Singri is a village in Sonitpur district in the Indian state of Assam. It is situated in the bank of the Brahmaputra river. It is known for Singri Tea Estate and Gupteshwar Temple as well as the ancient ruins of Vishwakarma Temple.

History 
Singri has been a pilgrimage site for Tibetans and Bhutanese since the 14th century, as mentioned by Jigme Lingpa in the 18th century.

Demographics 
The tea estate and its adjacent settlements are inhabited mostly by tea-garden workers.
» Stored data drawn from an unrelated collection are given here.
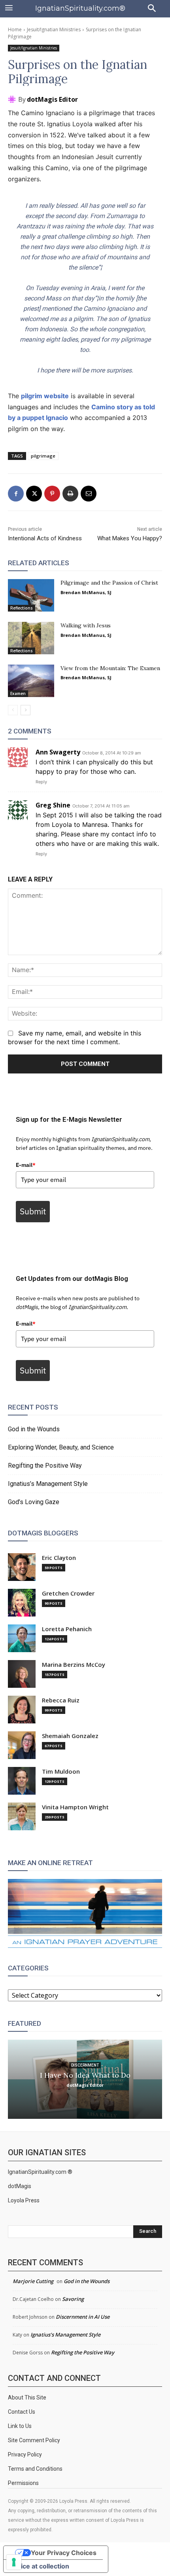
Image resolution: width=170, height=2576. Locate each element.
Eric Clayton (59, 1558)
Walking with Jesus (85, 625)
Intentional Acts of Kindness (45, 538)
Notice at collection (39, 2566)
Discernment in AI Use (83, 2316)
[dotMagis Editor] (13, 99)
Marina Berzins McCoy (73, 1664)
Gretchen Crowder (68, 1593)
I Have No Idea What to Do (85, 2074)
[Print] (70, 494)
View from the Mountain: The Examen (110, 668)
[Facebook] (16, 494)
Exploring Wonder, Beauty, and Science (61, 1447)
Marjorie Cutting (33, 2281)
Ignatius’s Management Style (48, 1483)
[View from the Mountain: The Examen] (31, 681)
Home (15, 29)
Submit (33, 1211)
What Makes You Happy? (129, 538)
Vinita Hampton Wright (75, 1807)
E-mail (26, 1164)
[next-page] (25, 710)
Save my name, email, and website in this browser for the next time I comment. (74, 1037)
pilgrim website (45, 396)
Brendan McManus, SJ (85, 592)
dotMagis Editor (52, 99)
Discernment (85, 2065)
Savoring (73, 2298)
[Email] (88, 494)
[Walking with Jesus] (31, 638)
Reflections (21, 608)
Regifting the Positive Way (45, 1465)
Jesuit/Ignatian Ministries (54, 29)
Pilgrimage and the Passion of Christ (109, 582)
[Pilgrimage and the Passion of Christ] (31, 595)
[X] (34, 494)
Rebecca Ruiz (60, 1700)
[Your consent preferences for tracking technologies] (13, 2562)
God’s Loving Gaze (33, 1502)
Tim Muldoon (61, 1771)
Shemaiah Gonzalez (70, 1736)
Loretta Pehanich (67, 1629)
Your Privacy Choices (63, 2553)
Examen (18, 693)
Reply (41, 782)
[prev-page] (13, 710)
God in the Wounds (34, 1429)
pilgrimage (43, 456)
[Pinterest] (52, 494)
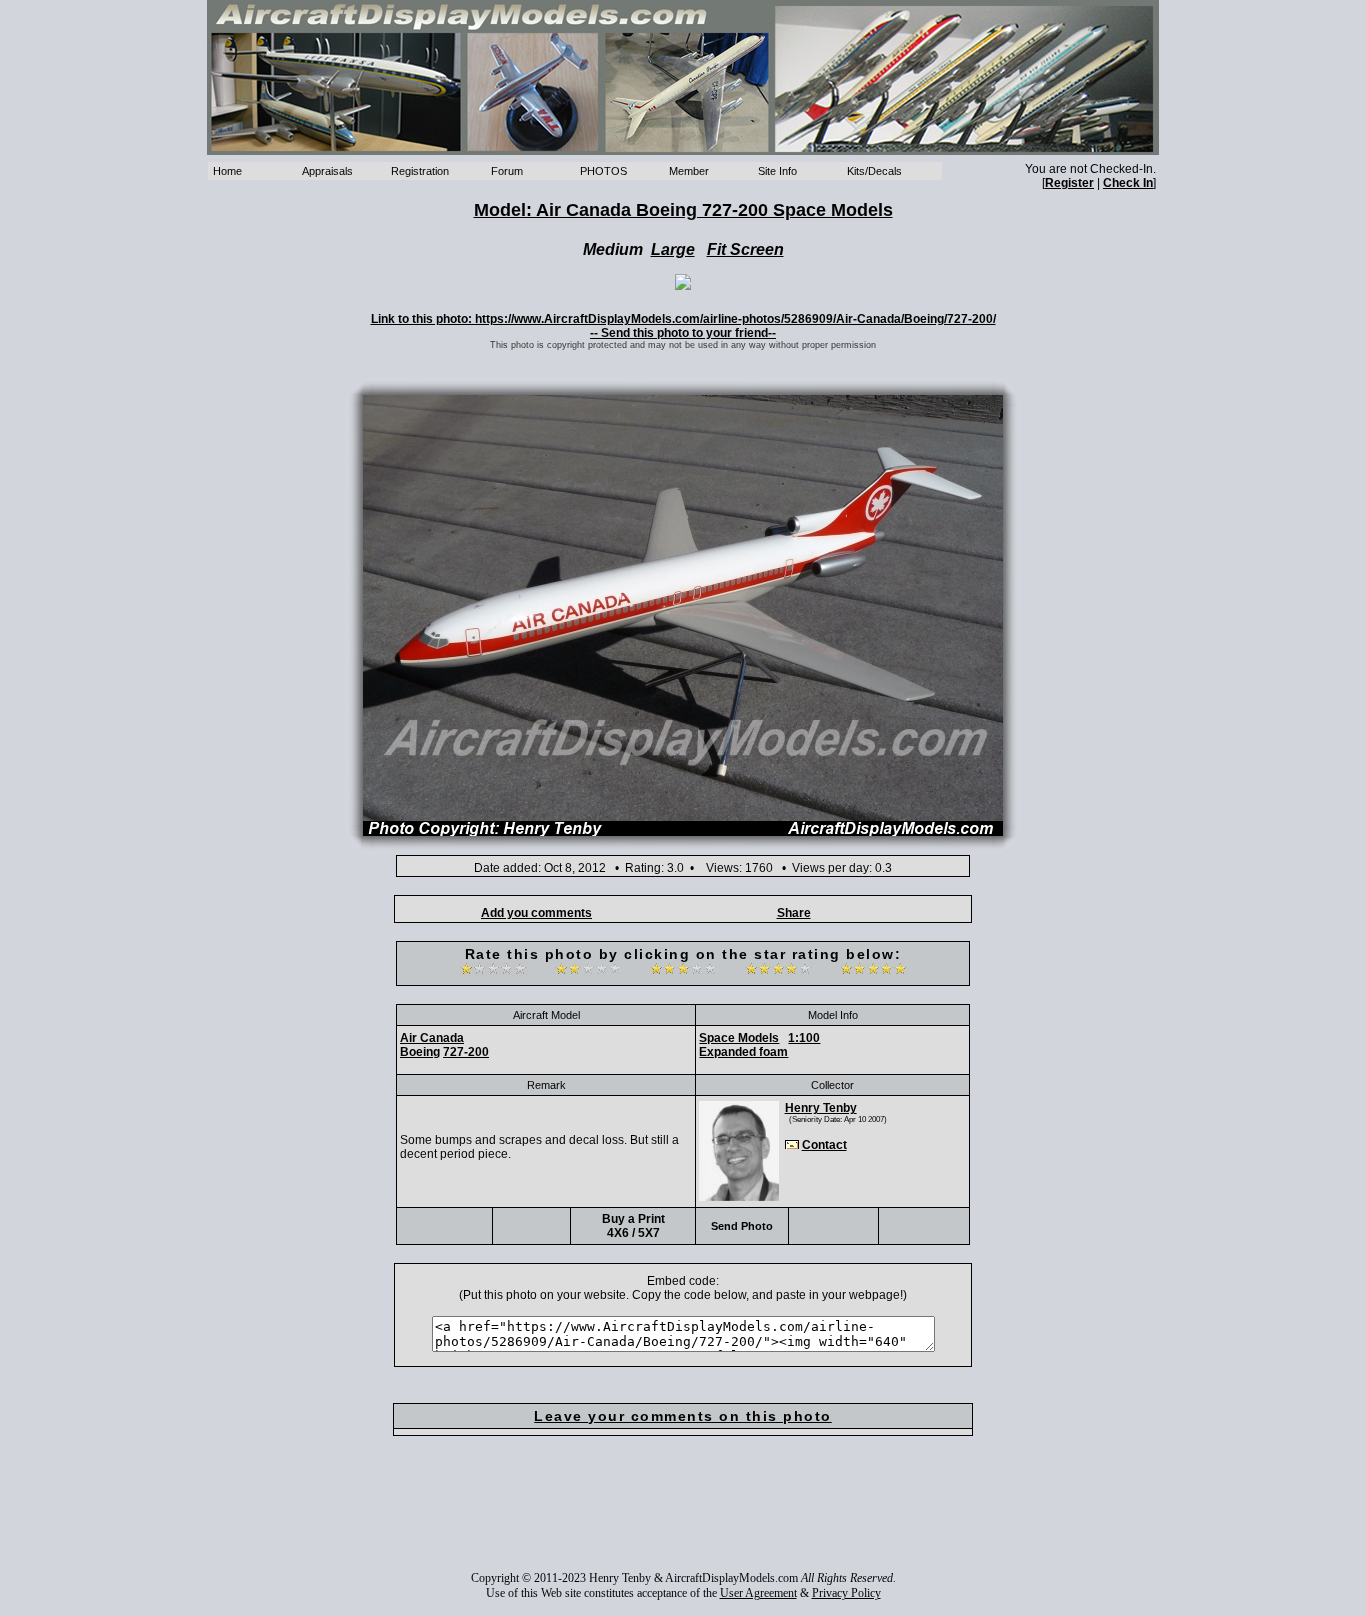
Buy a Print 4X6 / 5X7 (633, 1226)
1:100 (804, 1038)
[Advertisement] (683, 1517)
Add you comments (536, 913)
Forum (507, 171)
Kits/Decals (874, 171)
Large (673, 249)
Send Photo (742, 1226)
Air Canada (432, 1038)
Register (1069, 183)
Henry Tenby (821, 1108)
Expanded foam (743, 1052)
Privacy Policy (846, 1593)
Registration (420, 171)
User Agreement (758, 1593)
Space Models (739, 1038)
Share (794, 913)
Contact (824, 1145)
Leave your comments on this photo (683, 1416)
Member (689, 171)
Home (227, 171)
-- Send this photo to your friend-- (683, 333)
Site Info (777, 171)
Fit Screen (745, 249)
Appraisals (327, 171)
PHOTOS (603, 171)
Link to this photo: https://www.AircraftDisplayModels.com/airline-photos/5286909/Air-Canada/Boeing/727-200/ (683, 319)
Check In (1128, 183)
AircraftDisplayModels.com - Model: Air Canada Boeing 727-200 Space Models (683, 77)
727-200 (466, 1052)
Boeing (420, 1052)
According to data of Census of India, 2011, Singri has a population of 3,722 including 1,897 males and 1,825 females. 1,172 are workers, including 1,032 males and 140 females.

Singri Tea Estate 
Singri Tea Estate is run by Hoograjuli Assam Tea Co and provides the bulk of jobs in the area. A factory and an adjacent office are present.

Gupteswar temple 
Gupteshwar Temple is located along the bank of river Brahmaputra.  People from around Assam and abroad come to Gupteshwar Temple during Maha Shivratri. It is a prehistoric temple of lord Shiva. While the Sringhi Rishi was meditating in the Singri hills, the rakshasas became jealous and chased him. He entered a pool to hide. Tinali Center lies downhill of guptshwar. 

A large fair with attractions and a circus takes place during the temple's annual festival.

Vishwakarma temple (ruins) 
Various sculptures and carvings of the walls are present in the temple ruins. A fair takes place during the annual festival of Vishwakarma.